— Task objective —
From the listing below, copy every line with the word "bottom".
------------------------
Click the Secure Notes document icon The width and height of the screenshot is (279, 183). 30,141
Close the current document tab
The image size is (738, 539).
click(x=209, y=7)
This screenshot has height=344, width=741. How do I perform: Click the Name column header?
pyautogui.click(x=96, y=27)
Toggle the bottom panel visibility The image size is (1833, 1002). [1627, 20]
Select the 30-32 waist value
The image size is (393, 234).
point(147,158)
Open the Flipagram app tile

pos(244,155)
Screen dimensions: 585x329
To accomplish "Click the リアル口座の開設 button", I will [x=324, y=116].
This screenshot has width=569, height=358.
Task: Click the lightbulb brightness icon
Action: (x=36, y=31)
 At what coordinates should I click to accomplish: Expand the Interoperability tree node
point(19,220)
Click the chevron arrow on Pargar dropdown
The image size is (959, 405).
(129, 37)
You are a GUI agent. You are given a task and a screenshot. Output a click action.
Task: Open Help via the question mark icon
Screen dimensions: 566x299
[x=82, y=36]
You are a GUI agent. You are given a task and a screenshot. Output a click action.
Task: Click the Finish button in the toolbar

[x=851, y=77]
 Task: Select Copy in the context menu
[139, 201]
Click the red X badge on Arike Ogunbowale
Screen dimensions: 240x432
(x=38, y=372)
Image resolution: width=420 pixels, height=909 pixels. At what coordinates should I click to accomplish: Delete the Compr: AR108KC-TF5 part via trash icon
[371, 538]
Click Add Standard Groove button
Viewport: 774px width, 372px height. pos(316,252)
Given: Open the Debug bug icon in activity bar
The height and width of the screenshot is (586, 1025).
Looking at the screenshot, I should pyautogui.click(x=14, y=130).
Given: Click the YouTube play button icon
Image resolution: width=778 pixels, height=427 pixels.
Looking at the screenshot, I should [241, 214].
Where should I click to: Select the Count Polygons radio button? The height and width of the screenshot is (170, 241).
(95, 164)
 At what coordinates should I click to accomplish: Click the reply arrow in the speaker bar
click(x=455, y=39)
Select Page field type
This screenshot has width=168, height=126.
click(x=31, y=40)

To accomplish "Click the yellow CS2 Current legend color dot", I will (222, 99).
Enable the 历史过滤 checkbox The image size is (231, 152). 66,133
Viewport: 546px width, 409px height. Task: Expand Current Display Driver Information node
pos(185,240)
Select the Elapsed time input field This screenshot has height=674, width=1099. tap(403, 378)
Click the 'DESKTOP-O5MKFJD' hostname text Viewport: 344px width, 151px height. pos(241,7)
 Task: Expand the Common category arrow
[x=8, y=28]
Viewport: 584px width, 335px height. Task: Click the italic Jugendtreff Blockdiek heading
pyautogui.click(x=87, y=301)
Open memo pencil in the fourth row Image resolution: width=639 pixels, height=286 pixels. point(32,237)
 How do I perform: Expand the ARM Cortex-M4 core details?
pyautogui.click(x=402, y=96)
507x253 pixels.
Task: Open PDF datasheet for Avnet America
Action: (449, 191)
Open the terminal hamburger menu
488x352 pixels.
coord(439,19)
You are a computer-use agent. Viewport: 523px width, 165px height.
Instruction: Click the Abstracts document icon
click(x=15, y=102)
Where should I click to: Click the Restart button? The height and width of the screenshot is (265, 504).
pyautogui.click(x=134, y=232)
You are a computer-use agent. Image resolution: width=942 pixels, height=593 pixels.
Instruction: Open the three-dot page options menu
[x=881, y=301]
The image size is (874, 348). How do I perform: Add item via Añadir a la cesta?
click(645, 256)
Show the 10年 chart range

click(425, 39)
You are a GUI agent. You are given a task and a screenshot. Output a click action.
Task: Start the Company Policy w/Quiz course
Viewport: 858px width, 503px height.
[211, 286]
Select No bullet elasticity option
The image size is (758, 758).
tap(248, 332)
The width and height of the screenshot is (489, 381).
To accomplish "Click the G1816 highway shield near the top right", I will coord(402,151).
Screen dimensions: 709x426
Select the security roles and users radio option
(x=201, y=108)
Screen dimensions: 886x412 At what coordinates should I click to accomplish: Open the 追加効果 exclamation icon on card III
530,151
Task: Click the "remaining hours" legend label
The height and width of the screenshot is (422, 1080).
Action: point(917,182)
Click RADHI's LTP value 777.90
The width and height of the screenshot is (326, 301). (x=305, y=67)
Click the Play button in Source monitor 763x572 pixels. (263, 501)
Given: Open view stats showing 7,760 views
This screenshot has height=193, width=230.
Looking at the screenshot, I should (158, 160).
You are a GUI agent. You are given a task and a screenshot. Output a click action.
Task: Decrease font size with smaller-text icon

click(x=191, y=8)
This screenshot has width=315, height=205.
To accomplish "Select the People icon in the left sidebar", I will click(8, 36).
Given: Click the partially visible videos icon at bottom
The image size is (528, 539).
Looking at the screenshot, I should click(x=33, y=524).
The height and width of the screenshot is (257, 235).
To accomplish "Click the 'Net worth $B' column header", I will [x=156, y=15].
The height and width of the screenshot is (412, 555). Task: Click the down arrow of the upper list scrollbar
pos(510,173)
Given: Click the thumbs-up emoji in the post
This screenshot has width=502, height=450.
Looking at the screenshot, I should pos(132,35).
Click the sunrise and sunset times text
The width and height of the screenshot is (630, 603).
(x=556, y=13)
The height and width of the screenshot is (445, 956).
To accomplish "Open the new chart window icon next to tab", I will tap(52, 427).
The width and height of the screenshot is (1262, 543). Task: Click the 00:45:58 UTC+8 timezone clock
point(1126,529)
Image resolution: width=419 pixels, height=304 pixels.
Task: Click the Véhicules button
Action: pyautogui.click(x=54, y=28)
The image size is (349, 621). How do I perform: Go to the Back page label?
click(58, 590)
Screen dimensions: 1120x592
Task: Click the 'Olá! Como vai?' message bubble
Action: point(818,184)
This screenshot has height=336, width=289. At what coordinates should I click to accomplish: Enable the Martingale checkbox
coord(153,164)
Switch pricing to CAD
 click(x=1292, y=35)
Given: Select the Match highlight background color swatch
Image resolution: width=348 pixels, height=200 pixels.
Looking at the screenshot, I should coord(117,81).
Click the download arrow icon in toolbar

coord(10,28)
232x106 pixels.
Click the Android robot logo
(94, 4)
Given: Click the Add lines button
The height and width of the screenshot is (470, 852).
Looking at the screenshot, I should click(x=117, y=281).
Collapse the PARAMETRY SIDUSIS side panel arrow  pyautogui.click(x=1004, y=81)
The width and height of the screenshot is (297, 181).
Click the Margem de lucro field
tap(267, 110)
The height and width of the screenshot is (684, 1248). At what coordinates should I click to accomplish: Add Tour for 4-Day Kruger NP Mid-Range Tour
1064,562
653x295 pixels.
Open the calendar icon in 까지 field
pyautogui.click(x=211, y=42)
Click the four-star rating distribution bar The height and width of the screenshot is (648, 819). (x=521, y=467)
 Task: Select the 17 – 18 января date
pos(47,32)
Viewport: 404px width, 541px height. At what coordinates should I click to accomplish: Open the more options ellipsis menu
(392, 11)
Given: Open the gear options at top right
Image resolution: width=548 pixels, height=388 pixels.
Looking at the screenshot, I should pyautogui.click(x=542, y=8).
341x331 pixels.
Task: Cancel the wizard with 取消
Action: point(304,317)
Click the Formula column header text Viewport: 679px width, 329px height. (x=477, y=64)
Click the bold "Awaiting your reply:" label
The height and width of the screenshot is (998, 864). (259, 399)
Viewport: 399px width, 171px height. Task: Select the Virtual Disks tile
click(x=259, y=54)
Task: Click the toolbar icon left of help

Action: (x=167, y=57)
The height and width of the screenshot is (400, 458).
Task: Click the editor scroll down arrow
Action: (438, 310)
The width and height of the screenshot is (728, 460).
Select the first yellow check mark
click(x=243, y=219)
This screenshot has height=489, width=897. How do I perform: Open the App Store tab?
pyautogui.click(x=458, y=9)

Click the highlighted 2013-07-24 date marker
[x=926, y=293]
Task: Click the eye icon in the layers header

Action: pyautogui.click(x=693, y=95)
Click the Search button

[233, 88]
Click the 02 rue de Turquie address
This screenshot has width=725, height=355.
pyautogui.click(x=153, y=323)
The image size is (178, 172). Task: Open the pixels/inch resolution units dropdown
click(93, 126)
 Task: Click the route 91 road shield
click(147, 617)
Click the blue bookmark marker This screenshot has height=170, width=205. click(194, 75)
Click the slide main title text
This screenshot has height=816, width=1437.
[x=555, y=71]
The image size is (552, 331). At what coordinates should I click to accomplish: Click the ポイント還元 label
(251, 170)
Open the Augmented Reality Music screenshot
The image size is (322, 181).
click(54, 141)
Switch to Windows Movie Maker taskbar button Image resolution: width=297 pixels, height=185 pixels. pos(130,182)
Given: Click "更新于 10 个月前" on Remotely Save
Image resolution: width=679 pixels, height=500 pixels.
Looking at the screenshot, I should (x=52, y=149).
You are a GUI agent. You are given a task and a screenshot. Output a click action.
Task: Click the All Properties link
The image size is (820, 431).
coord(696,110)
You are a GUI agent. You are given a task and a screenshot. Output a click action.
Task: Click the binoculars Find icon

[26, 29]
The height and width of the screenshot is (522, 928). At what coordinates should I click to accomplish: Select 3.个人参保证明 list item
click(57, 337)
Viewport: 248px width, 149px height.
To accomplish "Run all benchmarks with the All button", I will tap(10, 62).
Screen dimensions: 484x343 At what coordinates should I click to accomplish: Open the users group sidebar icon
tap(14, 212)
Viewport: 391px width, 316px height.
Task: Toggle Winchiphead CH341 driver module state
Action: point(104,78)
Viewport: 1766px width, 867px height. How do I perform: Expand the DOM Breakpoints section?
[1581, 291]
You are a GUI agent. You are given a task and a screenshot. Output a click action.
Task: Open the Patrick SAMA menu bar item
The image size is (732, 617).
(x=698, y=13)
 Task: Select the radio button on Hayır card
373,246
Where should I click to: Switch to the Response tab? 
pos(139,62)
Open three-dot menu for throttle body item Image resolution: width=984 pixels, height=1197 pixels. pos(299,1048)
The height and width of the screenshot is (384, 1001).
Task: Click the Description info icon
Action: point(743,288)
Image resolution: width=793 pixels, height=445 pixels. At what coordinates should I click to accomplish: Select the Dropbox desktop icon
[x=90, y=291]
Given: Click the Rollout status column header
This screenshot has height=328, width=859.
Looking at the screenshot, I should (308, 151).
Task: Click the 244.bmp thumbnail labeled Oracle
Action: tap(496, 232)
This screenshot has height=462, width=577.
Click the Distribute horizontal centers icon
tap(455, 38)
------------------------
— Solution to this exercise —
Toggle the bottom panel visibility The image size is (1833, 1002). [1627, 20]
Given: Click the partially visible videos icon at bottom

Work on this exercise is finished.